* WHAT YOU HAVE TO DO:
Make a word-for-word copy of the entries below from their first line through the line with "You are a computer-use agent. 879x455 pixels.", and add nothing.

☆ ☆ ☆ ☆ ☆

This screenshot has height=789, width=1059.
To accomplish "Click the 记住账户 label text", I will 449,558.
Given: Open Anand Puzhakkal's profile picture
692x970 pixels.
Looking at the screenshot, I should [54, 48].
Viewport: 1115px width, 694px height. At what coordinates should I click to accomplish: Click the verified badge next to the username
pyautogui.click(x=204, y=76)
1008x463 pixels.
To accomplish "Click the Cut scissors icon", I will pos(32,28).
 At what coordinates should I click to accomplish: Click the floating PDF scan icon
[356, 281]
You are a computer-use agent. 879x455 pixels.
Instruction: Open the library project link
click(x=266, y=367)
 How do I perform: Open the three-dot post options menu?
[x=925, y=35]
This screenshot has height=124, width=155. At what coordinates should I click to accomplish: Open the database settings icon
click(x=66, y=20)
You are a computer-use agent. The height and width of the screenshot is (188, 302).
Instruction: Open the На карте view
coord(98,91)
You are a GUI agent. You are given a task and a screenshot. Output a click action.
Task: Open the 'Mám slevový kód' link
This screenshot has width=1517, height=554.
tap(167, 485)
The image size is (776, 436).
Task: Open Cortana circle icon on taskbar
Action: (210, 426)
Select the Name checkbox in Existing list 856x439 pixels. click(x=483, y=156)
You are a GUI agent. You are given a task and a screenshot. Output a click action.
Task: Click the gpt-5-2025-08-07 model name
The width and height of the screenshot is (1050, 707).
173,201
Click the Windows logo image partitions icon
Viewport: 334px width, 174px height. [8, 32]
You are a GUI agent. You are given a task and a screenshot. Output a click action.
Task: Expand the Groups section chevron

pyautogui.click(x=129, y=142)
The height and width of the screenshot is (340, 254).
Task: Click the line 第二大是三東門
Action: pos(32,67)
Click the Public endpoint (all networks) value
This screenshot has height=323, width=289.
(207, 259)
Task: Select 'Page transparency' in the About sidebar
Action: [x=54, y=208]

☆ ☆ ☆ ☆ ☆

* WORKED SOLUTION:
This screenshot has height=789, width=1059.
To accomplish "Click the 记住账户 label text", I will 449,558.
Given: Open Anand Puzhakkal's profile picture
692x970 pixels.
Looking at the screenshot, I should [54, 48].
Viewport: 1115px width, 694px height. At what coordinates should I click to accomplish: Click the verified badge next to the username
pyautogui.click(x=204, y=76)
1008x463 pixels.
To accomplish "Click the Cut scissors icon", I will pos(32,28).
 At what coordinates should I click to accomplish: Click the floating PDF scan icon
[356, 281]
You are a computer-use agent. 879x455 pixels.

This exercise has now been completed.